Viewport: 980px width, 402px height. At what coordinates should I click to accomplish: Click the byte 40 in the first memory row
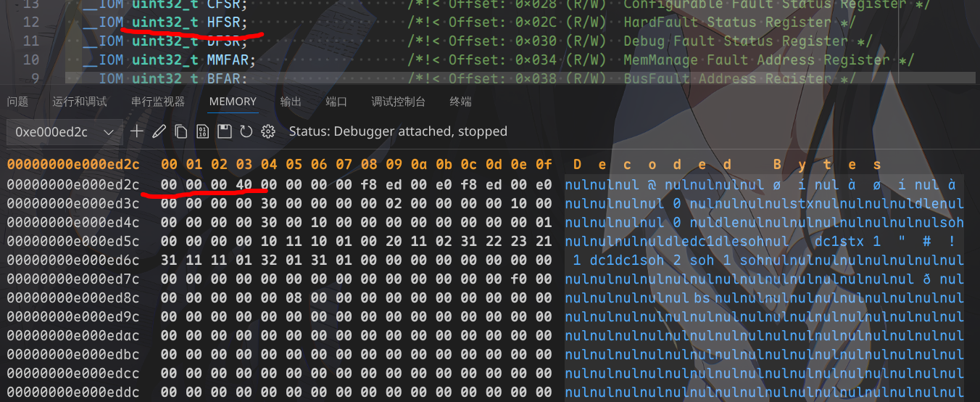[244, 184]
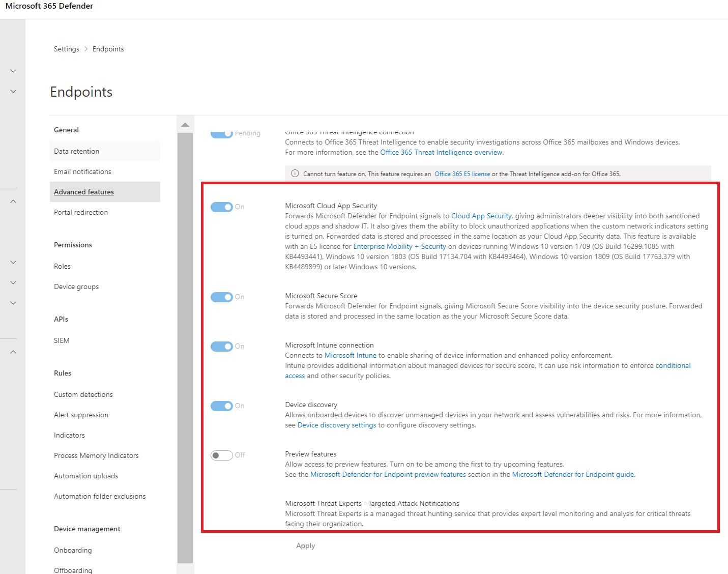Disable the Microsoft Secure Score toggle
Image resolution: width=728 pixels, height=574 pixels.
222,297
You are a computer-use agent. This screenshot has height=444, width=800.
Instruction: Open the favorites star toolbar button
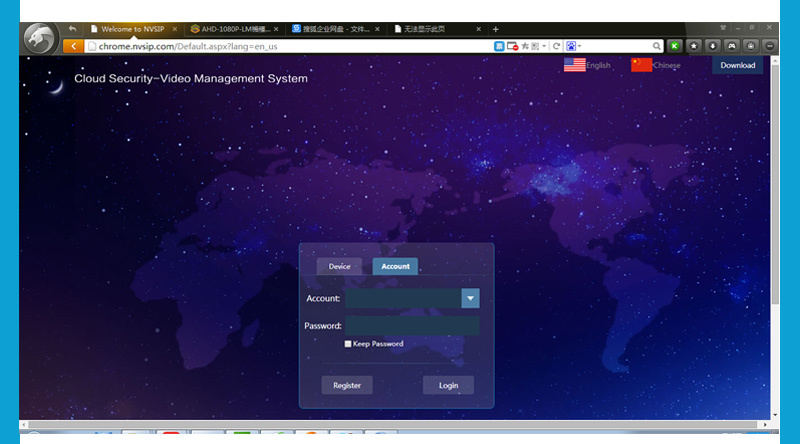(x=693, y=46)

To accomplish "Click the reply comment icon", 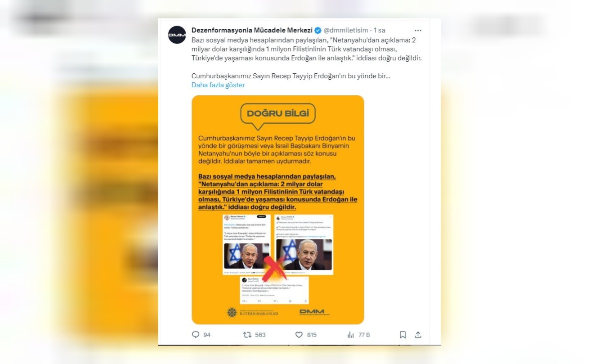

• • • • • • •

The answer must be an exact copy of the records, with no images in it.

### Final answer:
Viewport: 980px width, 402px height. At what coordinates should I click to accomplish: Click the byte 40 in the first memory row
[244, 184]
Disable the Microsoft Secure Score toggle
Image resolution: width=728 pixels, height=574 pixels.
222,297
You are a computer-use agent. This screenshot has height=444, width=800.
Instruction: Open the favorites star toolbar button
(x=693, y=46)

To accomplish "Click the reply comment icon", 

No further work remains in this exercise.